Because of all of these emotions can be awkward or embarrassing, no one really talks about them openly which obviously gives rise to a series of misunderstandings about the feelings and actions of others. Jealous of Cha-Cha, Rin ends up stalking her to find out if she really is sleeping with the boss though as she herself is not willing to be an adulteress it seems like something of a moot point. Cha-Cha likes the chef precisely because they have nothing in common and are in fact total opposites, much as she’s also the total opposite of Rin. She likes the idea that they could lead complementary existences because while she hates melon but likes cucumber, he likes cucumber and hates melon. 

She is also possibly drawn to him because they share a certain kind of darkness, admitting that she has a desire to lick the blood of the person she’s dating while he has a secret stash of lenses saved from the animal heads they sometimes get at the restaurant. Ironically, this shared quality may signal doom for their romance or ultimately force them together in a mutual act of settling for second best when their ideal romantic plans are disrupted by an unexpectedly extreme series of events. The most ironic thing is that the only genuine romance where feelings seem to be mutually returned, if imperfectly and with hints of exploitation, is doubted by others and motivates its own series of misapprehensions and petty jealousies. 

The strange events are at times narrated by a utility pole and telephone box who alone stand sturdy amid the changing and emotionally confusing environment of the present society. They are amused by the bizarre goings on among humans who seem incapable of being clear or honest in their romantic desires and often entirely misread the body language and behaviour of those around them to suit their own narrative. Rin thinks Cha-Cha probably is sleeping with the boss because they ignore each other, while a co-worker who admires her thinks she dislikes the boss because she avoids looking at him and assumes she likes another colleague, Aoki, ironically because she looks at him without bashfulness. 

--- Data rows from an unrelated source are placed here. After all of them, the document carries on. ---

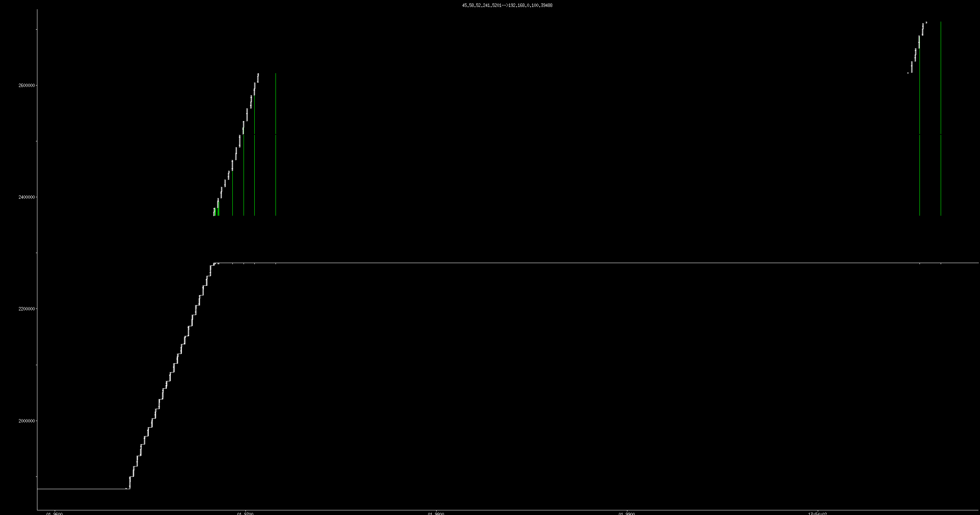Click the 01.9900 x-axis time label
The height and width of the screenshot is (515, 980).
(x=627, y=513)
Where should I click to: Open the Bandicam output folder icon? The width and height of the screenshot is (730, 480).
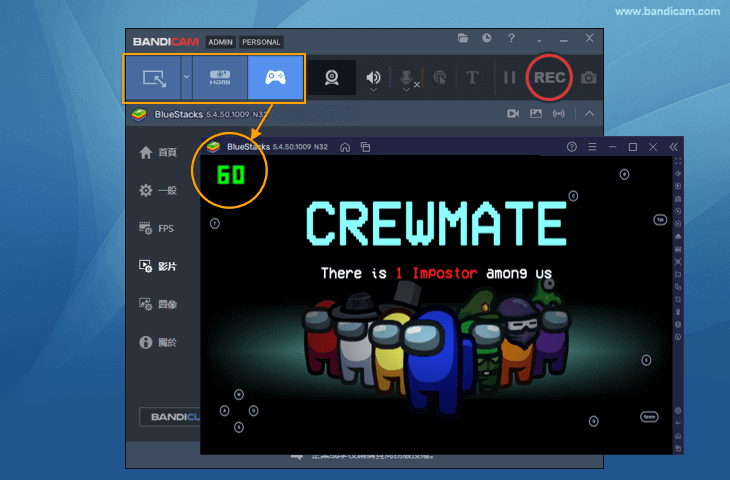coord(463,38)
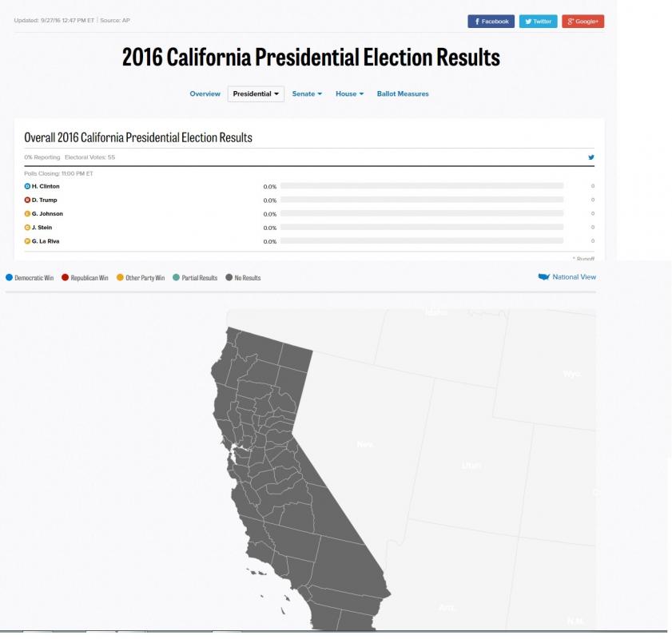Click H. Clinton's blue party icon
672x639 pixels.
pyautogui.click(x=27, y=186)
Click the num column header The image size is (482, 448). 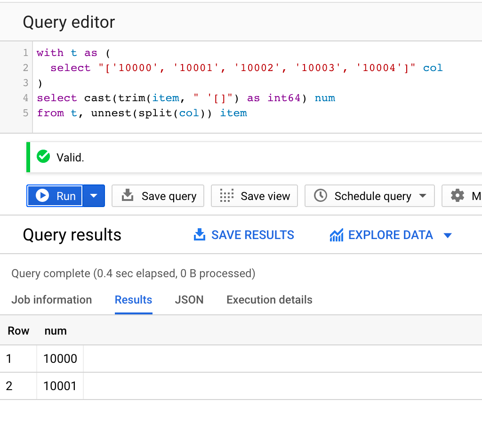56,331
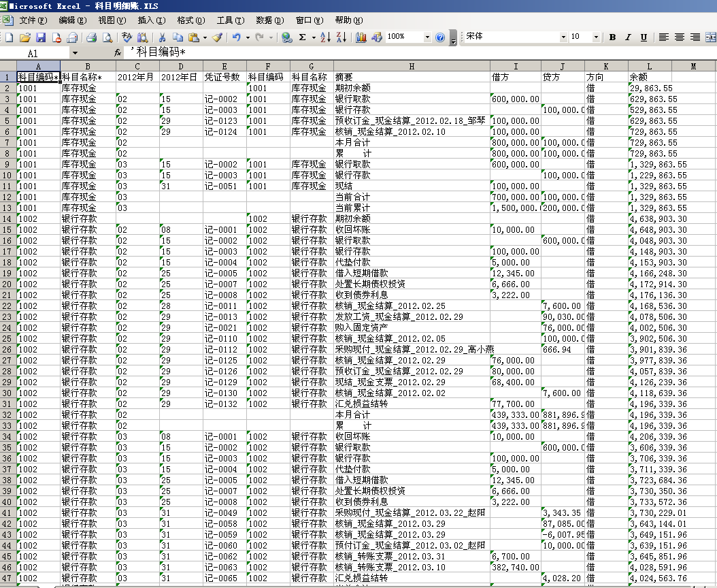The height and width of the screenshot is (588, 717).
Task: Open the font size dropdown
Action: point(597,37)
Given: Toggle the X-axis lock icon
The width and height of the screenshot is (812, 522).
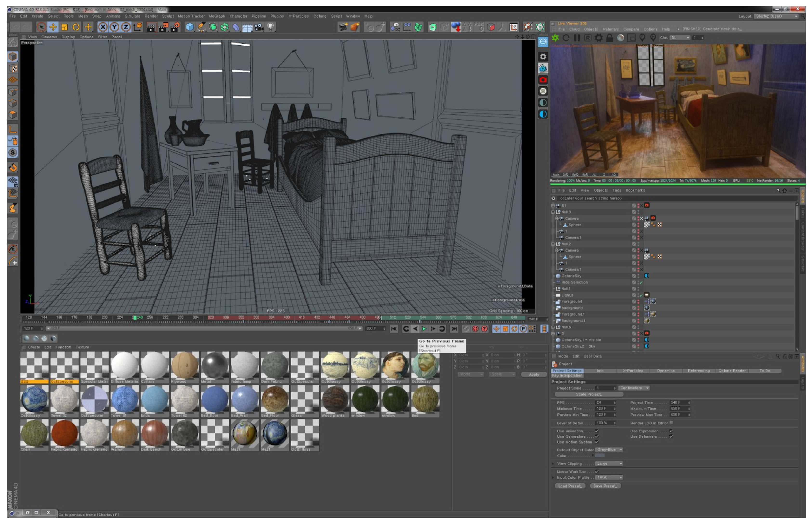Looking at the screenshot, I should coord(103,27).
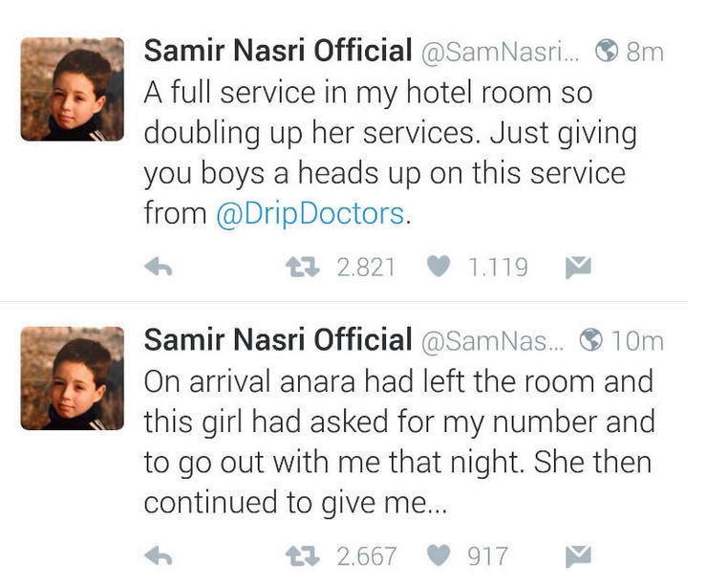Select the @SamNas... handle in the bottom tweet
Viewport: 728px width, 584px height.
tap(493, 341)
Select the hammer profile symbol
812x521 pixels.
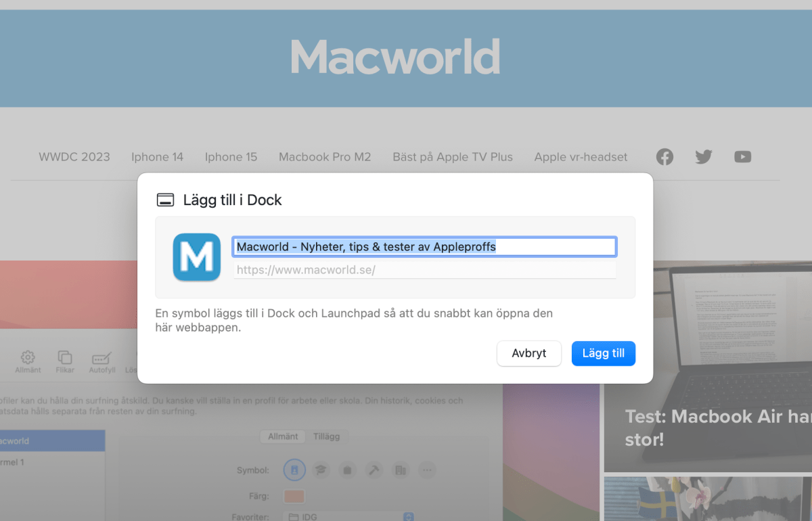pyautogui.click(x=374, y=470)
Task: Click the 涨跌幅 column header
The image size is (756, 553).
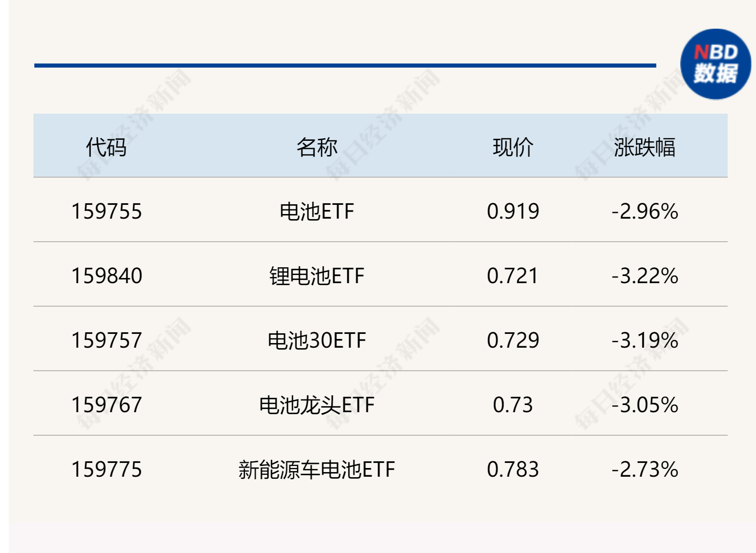Action: 645,147
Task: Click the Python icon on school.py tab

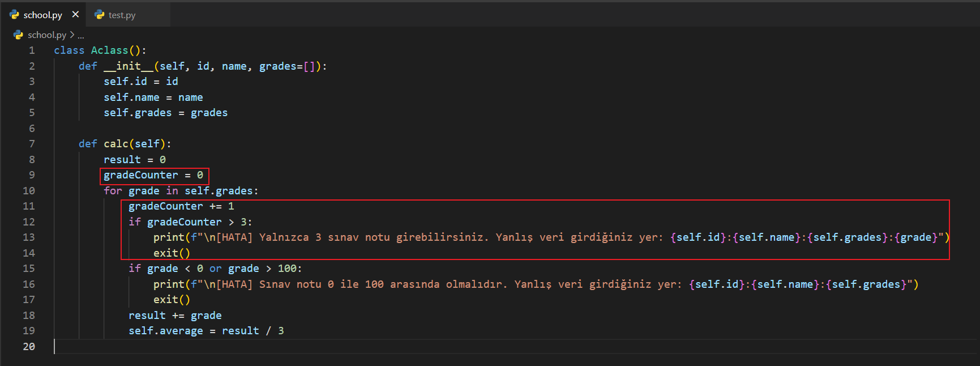Action: click(x=15, y=15)
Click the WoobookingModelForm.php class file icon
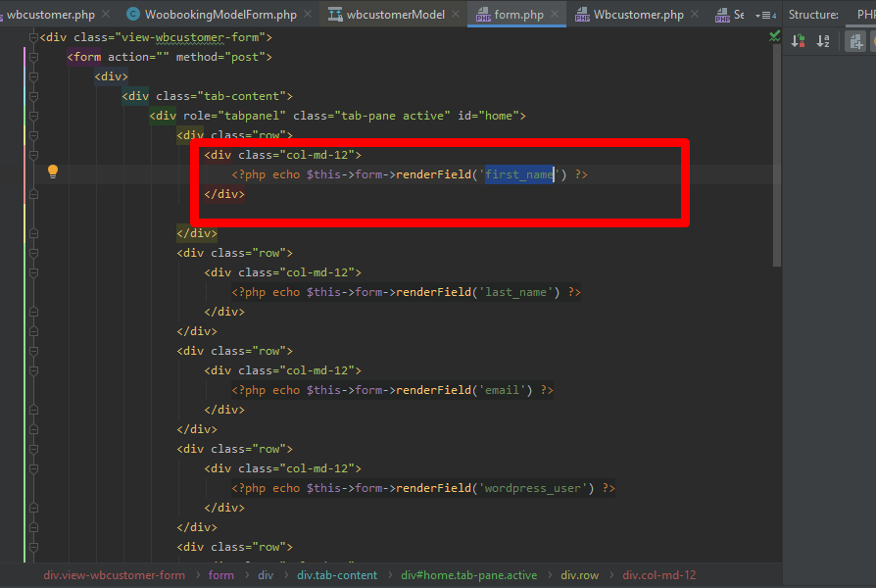The image size is (876, 588). (x=133, y=15)
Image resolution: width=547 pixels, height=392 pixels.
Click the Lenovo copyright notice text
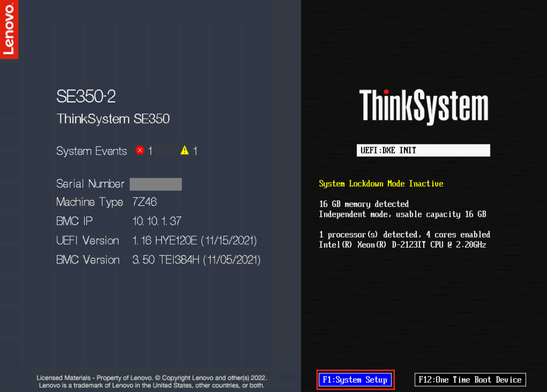point(152,381)
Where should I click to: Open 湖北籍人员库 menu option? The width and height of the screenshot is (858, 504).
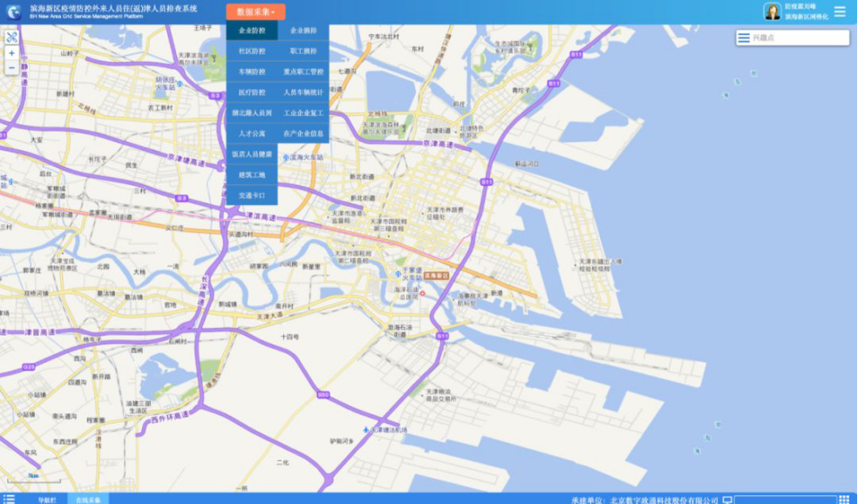(x=252, y=113)
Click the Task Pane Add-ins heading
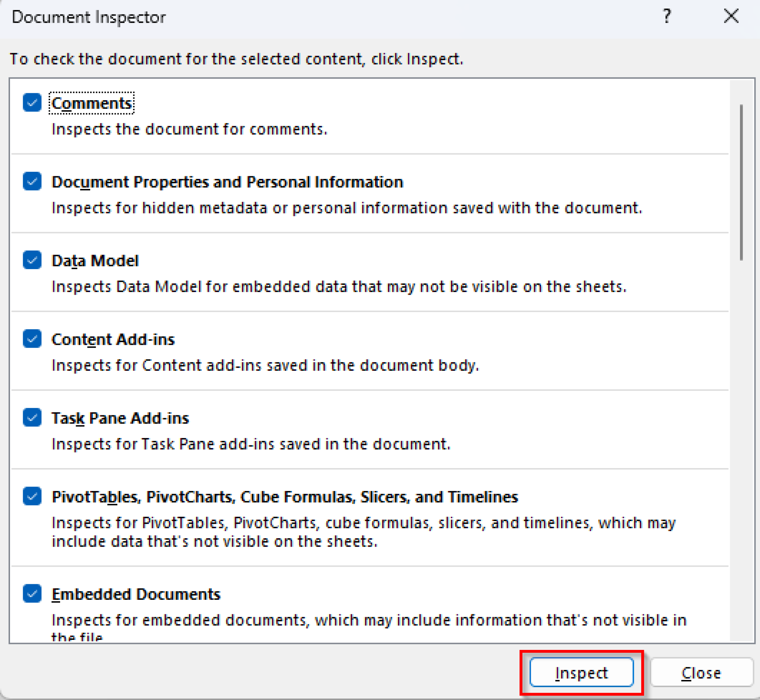The width and height of the screenshot is (760, 700). point(120,418)
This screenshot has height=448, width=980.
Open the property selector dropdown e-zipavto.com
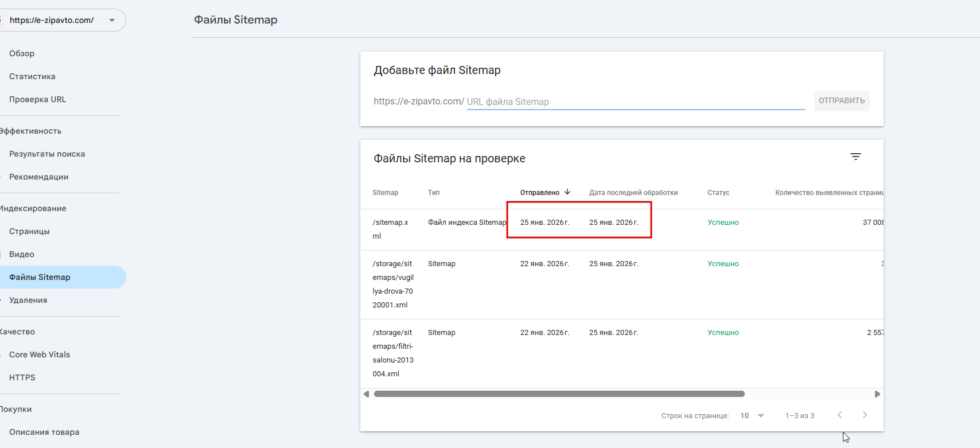point(62,20)

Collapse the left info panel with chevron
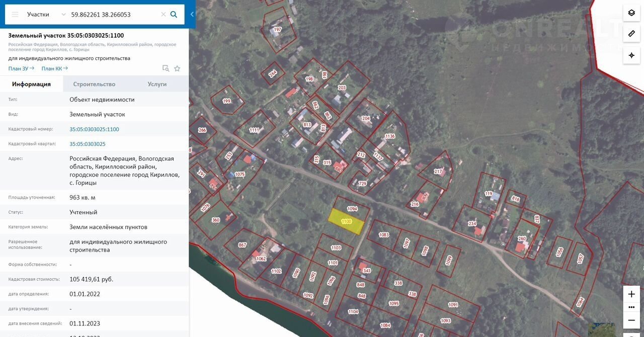tap(192, 15)
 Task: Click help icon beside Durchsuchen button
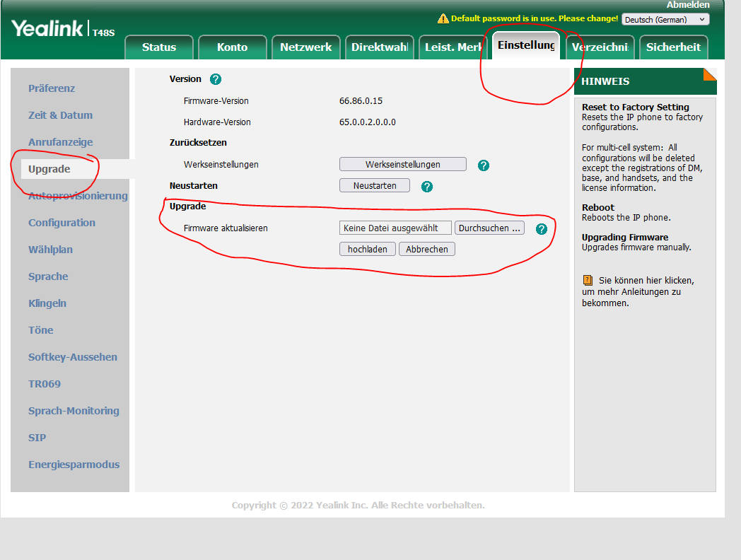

It’s all par for the course in cha cha cha of love, and despite the dark turn the narrative may eventually take Sakai maintains an air of absurdist normality aided by quirky production design and a sense of wonder for a world that remains remains strange and difficult to understand, the protagonists individually blinkered views not withstanding. In any case, Rin’s eventual acceptance of Cha-Cha leads her to a desire to live “a more impulsive life” that will probably never be fulfilled but in some ways perhaps love is better as an unrequited fantasy than compromised reality if only it did not become an all encompassing obsession. As an imperfect man cheerfully in love tells her, perhaps Cha-Cha should focus on how to make herself happy rather than chasing an illusionary dream of love though in the end perhaps it’s all the same anyway. 


Cha-Cha screened as part of this year’s JAPAN CUTS.